HUCKNALL paramedic CHERYLENE CAMPS is an example of how commitment and determination can bring rewards and benefits.
But it is the patients she visits and those in need who are set to benefit most after Cherylene (pictured)became the first East Midlands Ambulance Service (EMAS) paramedic to achieve an MSc in advanced clinical practice.
This supplementary qualification means Cherylene can now provide enhanced care that was previously only carried out by doctors. This includes taking a patient’s full history and clinical examinations.
“The course has given me confidence and broadened my skills in ways which will directly benefit patients,” said Cherylene, who grew up in Bulwell. “It will mean in some situations I’ll be able to provide treatment and help a patient stay at home rather than having to take them to a busy A&E department.”
The 42 year-old achieved her qualification from the University of Nottingham, studying one day a week for three years while working full-time as a paramedic.
Cherylene also works as a helicopter emergency medical service paramedic with the Derbyshire, Leicestershire and Rutland Air Ambulance.

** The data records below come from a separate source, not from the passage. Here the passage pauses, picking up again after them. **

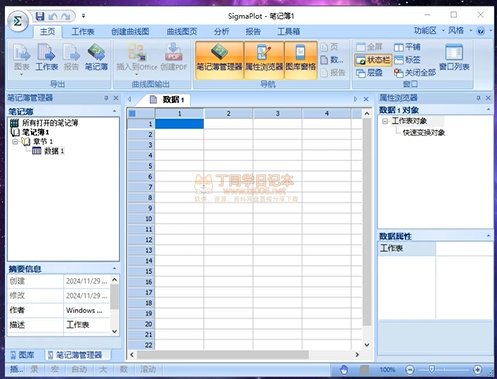Open the 风格 dropdown in the title area
The width and height of the screenshot is (497, 379).
pos(460,31)
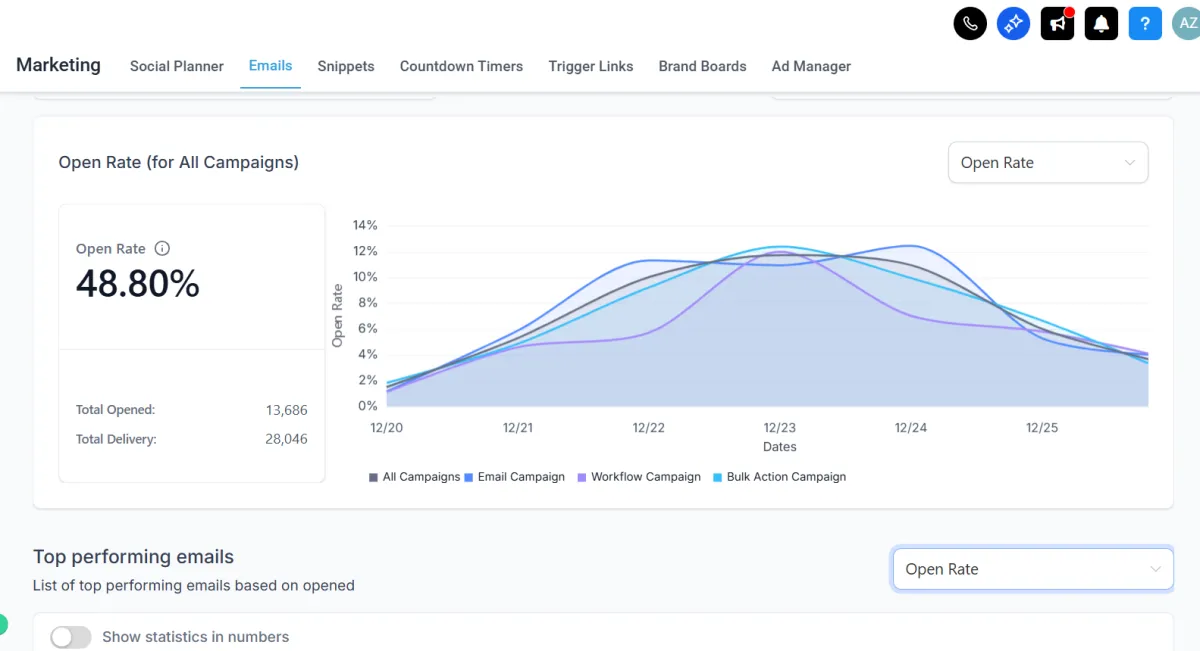This screenshot has width=1200, height=651.
Task: Click the phone dialer icon
Action: tap(970, 23)
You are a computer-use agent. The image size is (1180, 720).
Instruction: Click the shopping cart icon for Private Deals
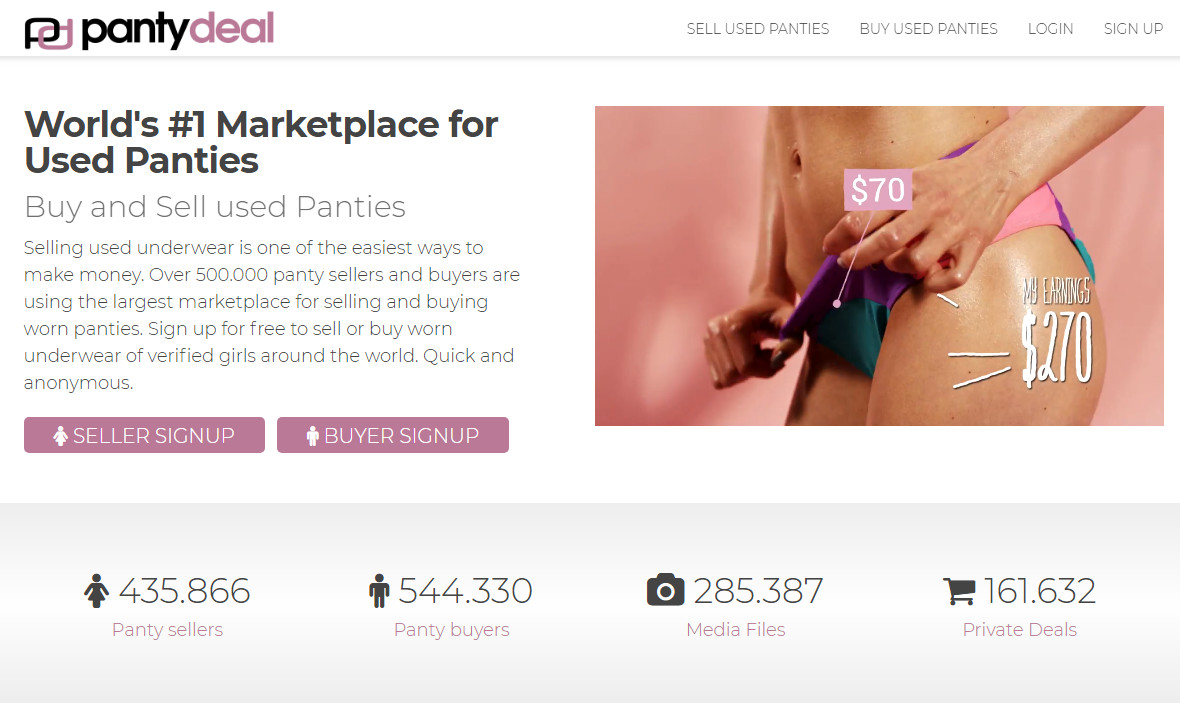(959, 591)
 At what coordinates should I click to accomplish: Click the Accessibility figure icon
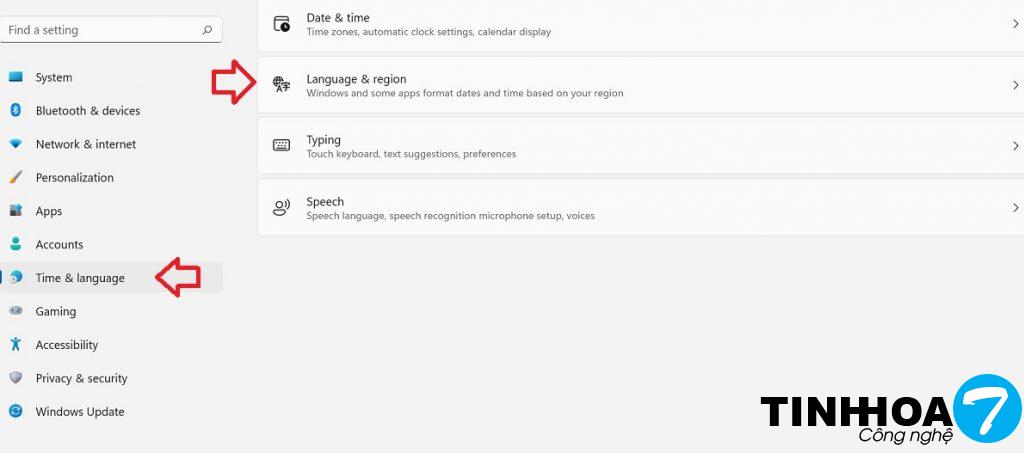point(15,345)
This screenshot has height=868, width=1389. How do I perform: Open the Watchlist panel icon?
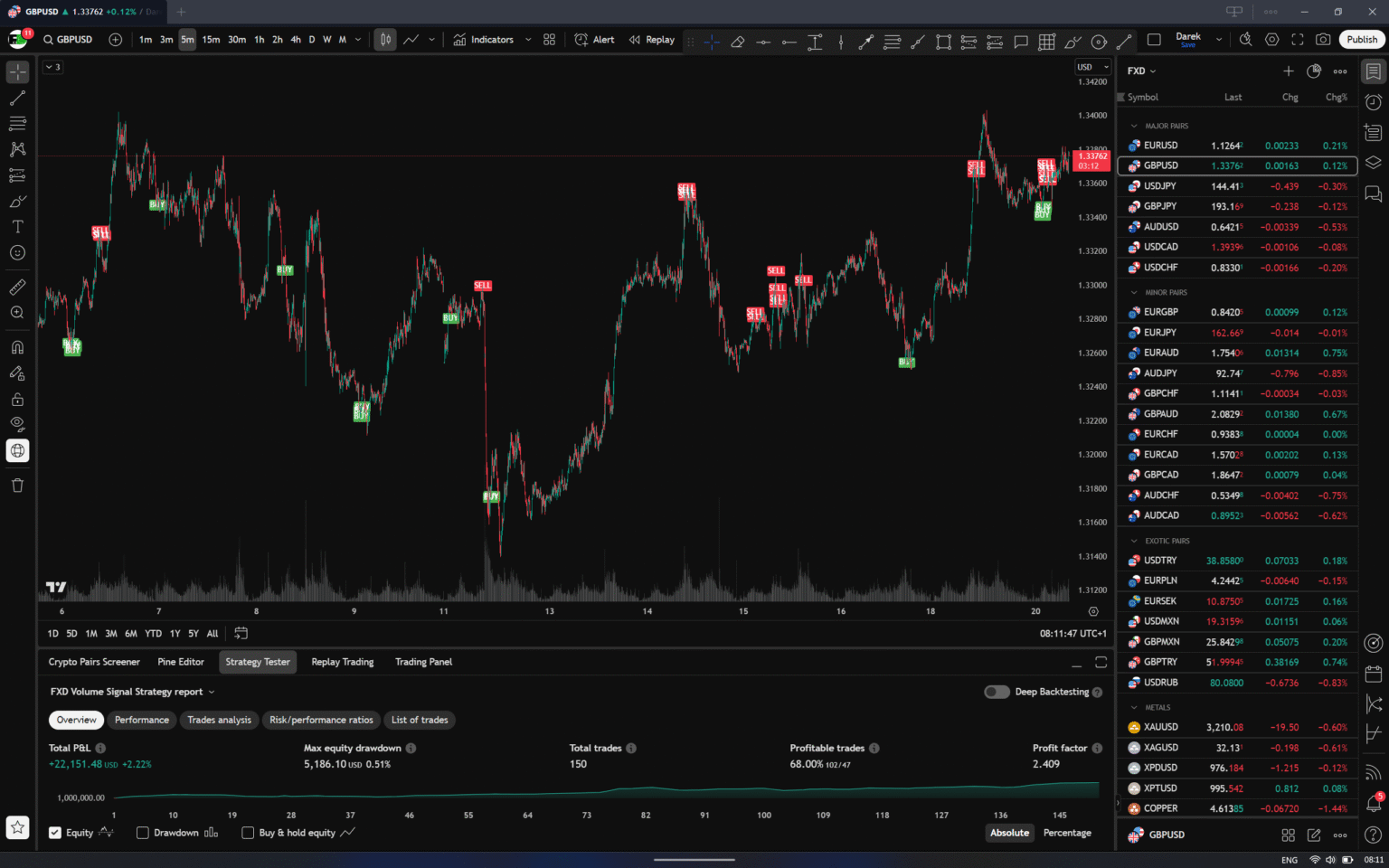click(1371, 71)
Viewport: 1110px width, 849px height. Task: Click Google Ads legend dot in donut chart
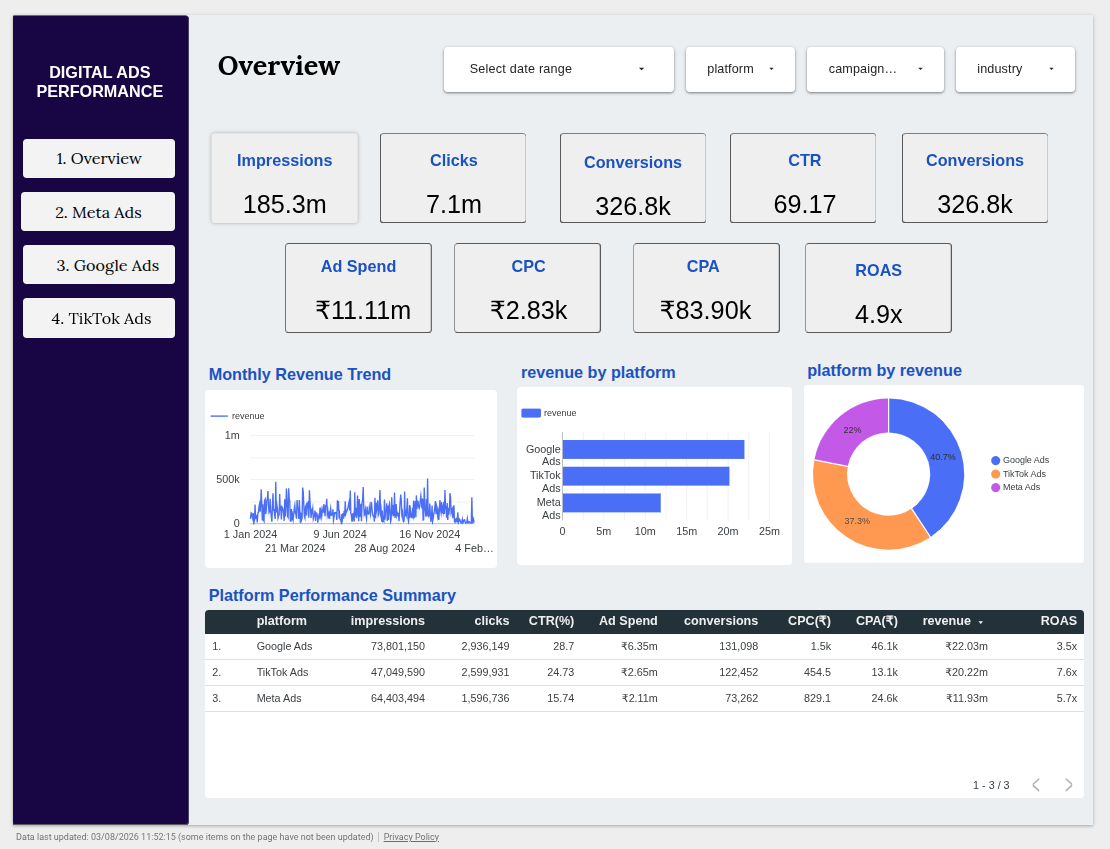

Paramedics working for EMAS can apply to do the same course but Cherylene is the first to qualify after completing academic assignments, a clinical project and having tutors observe her treatment of patients.
This course reflects the changes in healthcare and the career development opportunities now available.
Frank Coffey, consultant in emergency medicine and associate professor at the University of Nottingham is clinical director of the MSc in advanced clinical practice. He said:
“Cherylene is an inspiration to other students. It was a privilege to teach her. She successfully combined a demanding working life with her studies and excelled on the course.”
Her employers were also delighted at her success.
EMAS chief executive Phil Milligan said: “Cherylene’s achievement is fantastic and her knowledge will directly benefit patients.”